On July 25th 2012 an important day passed in the two year anniversary of the death of Osman Mohammed Rasul, a good friend. Having been on the move or entirely out of touch with the internet and computers for the past three weeks it is only now, having had ample time to consider it, that I have felt able to sit down at the computer and write something that will do it all justice.
A friend emailed me recently saying that she, too, had noted the significance of the day and recollected how Osman had refused to smoke cigarettes near her as he knew she didn’t like them. Personally, I recall many similar things that were an indictment of a kind and gentle soul; a small bird he befriended and looked after, his constant proclaiming that he did not wish anything but peace for people and that he did not want revenge on those who killed his family members, his politeness, his slightly bashful smile, his care taken in preparing rice, his love of bicycles and, of course, his awful capacity for bike maintenance.
Two years ago Osman died and his death was noted nationwide as an horrific tragedy, an unfortunate soul who had been failed by a system designed to help grant asylum and support to those in need. Osman’s life was peppered with emotional difficulties and burdens that most of us cannot really comprehend. He battled the eternal struggle to show uniformed and detached officials that he was not lying when he said he was scared to go home. With no evidence except your own body on arrival you have to go through the shame of having to prove that all the deep trauma you have been through is real, that in fact you didn’t just leave everything you love behind; your entire family (if they are not dead), your language and culture, everything you know. That you didn’t travel through hellish conditions; in a stinking hot metal cargo ship container, like Osman, or on the axle of the rear wheels of a lorry, for days or months with the fear of death ever present. That you didn’t do this just so you could arrive in our country in order to be able to have the luxury of spending an unknown period of time in a detention centre (some of which are, in fact, set up to class B prison standards). To prove that you are not going through all this just so you can filch £65 a week off hard working taxpayers, off us, us, who know what it is like to really work hard, who really understand what it means to have to get by in life. Us, who have been born by total chance in a country where there is not war or famine, but whose military and government have likely done a good job of taking the resources of your country in the first place. For asylum seekers this sort of journey is always a last resort, as it was for Osman, and his recounting of the trials and tribulations that he had faced inspire and horrify me still. And what happened to him stands out for us all on both sides of this illusory fence that is the UK asylum system and the enforced border of ‘our’ country.

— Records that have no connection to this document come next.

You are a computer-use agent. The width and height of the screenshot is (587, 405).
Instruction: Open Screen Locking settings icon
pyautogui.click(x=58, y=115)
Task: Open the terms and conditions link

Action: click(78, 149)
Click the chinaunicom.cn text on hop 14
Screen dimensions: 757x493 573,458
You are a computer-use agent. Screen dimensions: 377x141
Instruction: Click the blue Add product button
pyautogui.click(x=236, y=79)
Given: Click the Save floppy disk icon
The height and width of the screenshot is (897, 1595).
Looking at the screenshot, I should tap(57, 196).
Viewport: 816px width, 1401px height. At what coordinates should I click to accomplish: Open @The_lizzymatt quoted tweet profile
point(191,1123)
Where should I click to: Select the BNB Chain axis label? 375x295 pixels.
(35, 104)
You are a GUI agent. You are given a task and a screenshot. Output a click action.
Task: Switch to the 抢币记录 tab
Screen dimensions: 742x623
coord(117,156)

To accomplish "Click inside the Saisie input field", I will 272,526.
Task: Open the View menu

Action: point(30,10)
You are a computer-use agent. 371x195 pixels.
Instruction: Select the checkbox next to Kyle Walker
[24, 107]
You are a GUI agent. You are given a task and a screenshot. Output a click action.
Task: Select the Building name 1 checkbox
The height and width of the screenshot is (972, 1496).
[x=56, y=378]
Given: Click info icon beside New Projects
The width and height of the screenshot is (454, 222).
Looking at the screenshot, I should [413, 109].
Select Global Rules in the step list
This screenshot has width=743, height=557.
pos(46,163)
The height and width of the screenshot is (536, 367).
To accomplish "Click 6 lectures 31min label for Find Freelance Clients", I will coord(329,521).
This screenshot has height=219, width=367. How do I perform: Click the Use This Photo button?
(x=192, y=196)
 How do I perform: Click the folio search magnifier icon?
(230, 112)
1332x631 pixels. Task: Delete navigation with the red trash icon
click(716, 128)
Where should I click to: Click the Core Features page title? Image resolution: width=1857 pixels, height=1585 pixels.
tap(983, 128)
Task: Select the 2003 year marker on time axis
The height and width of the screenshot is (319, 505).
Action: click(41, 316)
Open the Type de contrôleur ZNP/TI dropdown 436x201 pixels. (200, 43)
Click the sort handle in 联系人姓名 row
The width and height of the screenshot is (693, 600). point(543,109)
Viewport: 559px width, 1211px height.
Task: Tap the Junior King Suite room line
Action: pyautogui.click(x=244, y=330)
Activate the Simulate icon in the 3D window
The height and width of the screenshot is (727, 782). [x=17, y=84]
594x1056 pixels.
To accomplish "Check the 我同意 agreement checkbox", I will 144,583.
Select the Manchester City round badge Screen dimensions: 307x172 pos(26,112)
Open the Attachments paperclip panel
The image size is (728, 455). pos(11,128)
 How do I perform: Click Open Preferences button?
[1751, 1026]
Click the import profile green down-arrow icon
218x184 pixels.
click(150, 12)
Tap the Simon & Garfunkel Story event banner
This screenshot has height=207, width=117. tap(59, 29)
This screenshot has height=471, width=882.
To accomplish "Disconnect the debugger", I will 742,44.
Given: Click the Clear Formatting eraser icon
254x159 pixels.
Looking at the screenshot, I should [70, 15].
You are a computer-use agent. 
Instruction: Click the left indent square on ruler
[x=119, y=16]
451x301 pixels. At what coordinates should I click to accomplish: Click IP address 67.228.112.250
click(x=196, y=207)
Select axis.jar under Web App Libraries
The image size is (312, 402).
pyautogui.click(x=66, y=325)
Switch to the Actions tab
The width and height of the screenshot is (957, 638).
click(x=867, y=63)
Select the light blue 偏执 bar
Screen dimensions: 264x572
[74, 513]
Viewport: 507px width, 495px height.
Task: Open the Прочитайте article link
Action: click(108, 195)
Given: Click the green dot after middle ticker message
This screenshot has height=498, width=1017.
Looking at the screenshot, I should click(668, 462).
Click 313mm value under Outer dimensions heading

In thinking of the issues in a general sense against the reality of what happened so tragically to Osman the individual, it can be difficult for me to cleave a boundary between the emotion; love and sorrow, and the political; outrage and outcry, when facing up to his death. I do not want to let the latter outweigh the former, ever, but a blurring of the lines there is bound to be. In a wider sense Osman’s death was undoubtedly triggered by the push factors he felt at home in Kurdistan (namely military unrest) and the deterrence factors implemented by the UK border agency in dealing with asylum claims (such as lack of benefits, draconian legal processes, detention, deportation threats). It is so sad because evidence suggests more and more that deterrence measures implemented by our government are not effective in mitigating against the number of asylum seeker claims annually. Many in the field now propose that an international collaboration that shares the support that needs to be given to asylum seekers would be a more successful approach to deal with the issue. To do this alongside programmes that help to limit factors that push people away from their home countries in the first place. What’s more, it is important to note that we in the West actually deal with a very small proportion of asylum seekers globally, most move to economically less developed countries. So from a political perspective Osman’s death shows us just how wrong and harmful our policies are. They need to change and we need to start engaging in more compassionate ways of helping those who are struggling to hang onto the bottom rung of the ladder of luck. A man from the island of Tanna, a tiny Pacific Island, once said, ‘The secret to happiness is sharing’, this is the edict that needs to become the predominant mantra of our asylum seeker system.
That is a little bit of the political side of things (and only a little), but I started by talking about Osman the man and that is what is most important to me.
A couple of days after his death I wrote a song for him and here it is below, hopefully a more tangible expression of the emotion that has been felt for him than text can really convey. His life and death directly or indirectly affected many people, some for short periods others for longer, but he will not be forgotten and his life stands as a beacon to many who are in his situation, and let it be known that there are many, near and far. We can all learn so much from him if we stop for a moment and listen, really listen, without having our counter argument or our prejudices already set in stone.
For Osman, with love, compassion, tears and a massive smile. You will always be our friend.